Thursday, July 28, 2011

Review: 'The Beast with Five Fingers'

Spoilers ahead…



American horror spent the ‘40s running on fumes. In the wake of The Wolf Man and the 1935 departure of monster-champion and production-chief Carl Laemmle, Jr., Universal Pictures put less stock in its horror films, churning out a succession of increasingly half-hearted sequels. The films by the genre’s new golden boy, producer Val Lewton of RKO, were atmospheric and cerebral but shied away from the paranormal. The supernatural spook pictures emerging elsewhere were either tempered with humor (Paramount’s The Uninvited) or sheer lethargy (MGM’s Dr. Jekyll and Mr. Hyde). All of these problems are grasped in the disembodied paw of Warner Bros.’ The Beast with Five Fingers. Had it been produced in the previous decade, this adaptation of W.F. Harvey’s short story might have been a first-rate chiller. It certainly has a lot going for it: stylish direction from Robert Florey (Murders in the Rue Morgue), a script by Curt Siodmak (The Wolf Man), a lush score by Max Steiner (King Kong), and meaty lead parts for Peter Lorre and J. Carrol Naish (doing an Italian caricature worthy of Chef Boyardee).

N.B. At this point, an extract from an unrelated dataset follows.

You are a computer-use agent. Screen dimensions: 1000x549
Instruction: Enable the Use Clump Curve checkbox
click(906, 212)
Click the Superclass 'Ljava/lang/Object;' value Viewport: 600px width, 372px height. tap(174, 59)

The glitch is that The Beast with Five Fingers isn’t quite sure if it’s man or beast. After a long, long lead up to the death of a crusty pianist (Victor Francen), his personal secretary Hilary (Lorre) starts seeing the dead man’s disembodied hand scurrying all over the place and people start getting choked. Although the hour preceding the hand’s appearance receives able support from fine performances by Francen, the ever-clammy Lorre, Robert Alda (Alan’s dad) as a wisenheimer musician, and Naish as a cop, it drags badly. Those who came to the picture for horror will note a decided reluctance to leap into those waters, possibly because the genre was such a pariah at the time. When the hand finally crawls out of a box like Thing, the terrific visual effects (which recall The Invisible Man) render the previous, humdrum 60 minutes irrelevant and the fun begins.

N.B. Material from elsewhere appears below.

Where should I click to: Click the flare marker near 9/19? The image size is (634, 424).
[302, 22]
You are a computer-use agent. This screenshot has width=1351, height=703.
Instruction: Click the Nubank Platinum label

But even now it’s difficult to suss where the filmmakers were aiming. The hand’s exploits are played dead-seriously, yet the sight of it tapping out a Bach partita on a grand piano is pretty silly. The ultimate cop-out arrives when we learn that the five-fingered beasty was nothing more than a psychotic hallucination of Hilary, who’d been committing the killings he attributed to the pianist’s nefarious mitt. As if tasked with helping us decide whether we should laugh, shriek, or shrug, Naish turns to the camera and drops a few creaky one-liners in his “that’s a spicy meat-a-ball!” accent. So it’s a comedy after all? Were the filmmakers shoehorning in jokes at the last minute to deflate the potentially heart attack-inducing horrors we just witnessed? Or were they working overtime to avoid having their picture filed in the career-killing horror drawer? Shrug. One thing is for sure: it’s a good thing the Brits were on the verge of taking horror seriously. Otherwise the genre may not have survived beyond the ‘40s.